The first client was a UGA student who co-signed a contract for a large downtown Athens rental space along with five other friends. They ran into problems with the space right away; the landlord had not completed several significant construction items, including finishing out one of the unit’s bedrooms. After several months of renting, the tenants discovered that the landlord had never received a certificate of occupancy for the rental as presently configured. Upon making this discovery, several tenants decided not to make any further rent payments, reasoning that the property could not legally be rented and thus they could not be required to pay rent. Without all tenants making rent payments, past due rent and late fees swiftly mounted to thousands of dollars. My client – who had been making his portion of the rent payments – came to me concerned about his legal options.

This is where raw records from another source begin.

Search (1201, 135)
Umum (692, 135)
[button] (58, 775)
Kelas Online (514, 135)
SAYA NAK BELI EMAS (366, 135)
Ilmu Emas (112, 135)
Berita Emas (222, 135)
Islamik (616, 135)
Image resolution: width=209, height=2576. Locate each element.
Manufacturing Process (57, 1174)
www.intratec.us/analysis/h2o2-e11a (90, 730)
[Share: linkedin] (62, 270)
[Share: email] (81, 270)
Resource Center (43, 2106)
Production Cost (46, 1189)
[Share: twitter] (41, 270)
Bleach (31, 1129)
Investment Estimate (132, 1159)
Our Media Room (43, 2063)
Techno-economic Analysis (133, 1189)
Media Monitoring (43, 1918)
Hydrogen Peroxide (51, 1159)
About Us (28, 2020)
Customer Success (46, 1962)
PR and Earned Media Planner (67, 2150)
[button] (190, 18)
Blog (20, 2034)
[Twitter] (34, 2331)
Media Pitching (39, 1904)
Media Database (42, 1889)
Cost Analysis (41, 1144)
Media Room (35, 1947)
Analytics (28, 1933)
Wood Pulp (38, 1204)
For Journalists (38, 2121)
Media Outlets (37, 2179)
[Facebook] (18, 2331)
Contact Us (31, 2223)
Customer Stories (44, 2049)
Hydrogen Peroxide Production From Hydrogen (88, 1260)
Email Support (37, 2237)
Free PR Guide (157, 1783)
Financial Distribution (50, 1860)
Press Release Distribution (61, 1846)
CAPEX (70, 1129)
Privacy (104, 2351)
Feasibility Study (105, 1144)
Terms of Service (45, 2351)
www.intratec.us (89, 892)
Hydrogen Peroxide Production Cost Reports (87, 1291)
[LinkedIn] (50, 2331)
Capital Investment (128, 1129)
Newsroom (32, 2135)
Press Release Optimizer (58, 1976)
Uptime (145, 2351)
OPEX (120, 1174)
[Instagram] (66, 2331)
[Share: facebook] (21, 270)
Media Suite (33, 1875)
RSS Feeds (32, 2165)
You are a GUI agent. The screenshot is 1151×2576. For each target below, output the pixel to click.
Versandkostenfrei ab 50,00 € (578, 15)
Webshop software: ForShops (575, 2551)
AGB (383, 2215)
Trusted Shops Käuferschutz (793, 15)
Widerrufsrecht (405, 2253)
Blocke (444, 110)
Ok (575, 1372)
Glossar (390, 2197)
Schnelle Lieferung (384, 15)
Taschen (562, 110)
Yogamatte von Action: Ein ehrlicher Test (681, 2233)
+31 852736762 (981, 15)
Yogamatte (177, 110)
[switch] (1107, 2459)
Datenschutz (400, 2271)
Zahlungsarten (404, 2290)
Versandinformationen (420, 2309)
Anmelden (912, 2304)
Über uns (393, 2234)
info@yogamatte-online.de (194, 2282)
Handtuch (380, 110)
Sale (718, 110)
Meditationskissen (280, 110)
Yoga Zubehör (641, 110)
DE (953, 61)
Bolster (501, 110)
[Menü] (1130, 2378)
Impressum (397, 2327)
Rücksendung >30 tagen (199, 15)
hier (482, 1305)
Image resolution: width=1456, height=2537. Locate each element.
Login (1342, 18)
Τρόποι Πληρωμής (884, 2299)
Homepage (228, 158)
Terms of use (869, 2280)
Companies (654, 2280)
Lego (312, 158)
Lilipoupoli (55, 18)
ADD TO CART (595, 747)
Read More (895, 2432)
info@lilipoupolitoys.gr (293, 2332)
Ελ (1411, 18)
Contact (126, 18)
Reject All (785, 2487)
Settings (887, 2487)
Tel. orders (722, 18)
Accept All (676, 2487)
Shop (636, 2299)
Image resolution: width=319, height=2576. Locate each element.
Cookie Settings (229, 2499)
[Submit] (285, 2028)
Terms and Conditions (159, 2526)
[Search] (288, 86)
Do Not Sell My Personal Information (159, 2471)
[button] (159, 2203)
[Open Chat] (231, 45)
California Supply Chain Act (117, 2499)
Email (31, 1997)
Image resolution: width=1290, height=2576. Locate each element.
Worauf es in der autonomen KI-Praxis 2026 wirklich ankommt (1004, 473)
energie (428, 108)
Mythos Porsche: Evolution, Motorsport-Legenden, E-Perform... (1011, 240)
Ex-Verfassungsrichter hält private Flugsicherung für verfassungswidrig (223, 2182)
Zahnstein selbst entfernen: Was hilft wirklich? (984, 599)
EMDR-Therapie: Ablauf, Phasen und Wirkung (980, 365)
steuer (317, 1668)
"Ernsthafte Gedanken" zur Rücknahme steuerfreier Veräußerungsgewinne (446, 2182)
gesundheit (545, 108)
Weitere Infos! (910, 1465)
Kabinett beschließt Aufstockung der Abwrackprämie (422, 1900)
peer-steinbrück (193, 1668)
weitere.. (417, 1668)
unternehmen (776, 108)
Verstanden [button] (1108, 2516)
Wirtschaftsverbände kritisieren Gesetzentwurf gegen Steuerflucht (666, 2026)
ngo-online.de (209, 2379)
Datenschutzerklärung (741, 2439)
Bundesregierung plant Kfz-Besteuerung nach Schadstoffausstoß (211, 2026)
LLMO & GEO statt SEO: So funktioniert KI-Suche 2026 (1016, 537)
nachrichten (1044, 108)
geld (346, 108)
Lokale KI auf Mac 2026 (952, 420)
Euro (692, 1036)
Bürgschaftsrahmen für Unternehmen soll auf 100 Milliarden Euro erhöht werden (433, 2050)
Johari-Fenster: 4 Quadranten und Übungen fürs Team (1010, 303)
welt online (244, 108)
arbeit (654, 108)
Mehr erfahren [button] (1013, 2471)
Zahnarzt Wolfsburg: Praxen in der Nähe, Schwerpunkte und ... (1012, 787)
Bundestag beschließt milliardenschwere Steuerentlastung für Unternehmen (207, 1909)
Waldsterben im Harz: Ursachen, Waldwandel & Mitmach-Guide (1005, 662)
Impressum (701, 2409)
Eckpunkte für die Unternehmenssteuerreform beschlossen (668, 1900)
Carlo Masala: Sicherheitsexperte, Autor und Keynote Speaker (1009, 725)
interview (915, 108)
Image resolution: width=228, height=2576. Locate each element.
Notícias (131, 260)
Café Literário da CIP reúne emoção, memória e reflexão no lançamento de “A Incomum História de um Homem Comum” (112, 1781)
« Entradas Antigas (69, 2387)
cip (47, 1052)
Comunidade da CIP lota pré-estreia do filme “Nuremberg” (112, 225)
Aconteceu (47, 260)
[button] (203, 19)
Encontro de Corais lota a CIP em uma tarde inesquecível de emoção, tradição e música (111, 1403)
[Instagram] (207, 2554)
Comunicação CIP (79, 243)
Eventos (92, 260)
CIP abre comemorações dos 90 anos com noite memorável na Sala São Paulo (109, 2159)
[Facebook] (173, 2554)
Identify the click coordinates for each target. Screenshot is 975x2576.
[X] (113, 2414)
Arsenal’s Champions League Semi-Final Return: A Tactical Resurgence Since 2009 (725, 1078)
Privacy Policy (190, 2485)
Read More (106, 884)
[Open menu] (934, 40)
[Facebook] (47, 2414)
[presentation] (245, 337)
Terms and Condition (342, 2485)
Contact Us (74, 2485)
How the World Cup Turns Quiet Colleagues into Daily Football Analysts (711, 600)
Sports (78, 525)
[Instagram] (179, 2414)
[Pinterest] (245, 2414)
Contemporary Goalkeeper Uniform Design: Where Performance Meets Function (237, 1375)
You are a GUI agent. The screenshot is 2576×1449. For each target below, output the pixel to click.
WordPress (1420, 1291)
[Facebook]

My client’s rental contract held all tenants responsible for the entire rent payment (which, for six tenants, was quite significant) and any other accumulated fees and expenses. This feature – called joint and several liability – is standard among rental contracts and is drafted to give the landlord maximum opportunity to recover amounts allegedly due. I drafted a notice on behalf of my client to the landlord, notifying them that – in light of the missing certificate of occupancy – the rental contract was unenforceable and that my client was terminating his lease. Meanwhile, the landlord caught wind of the fact that the tenants were refusing to pay due to the certificate of occupancy issue and had been moving quickly to remedy the issue. Thankfully, my client was able to give notice and vacate the property a few days before the landlord received the certificate of occupancy.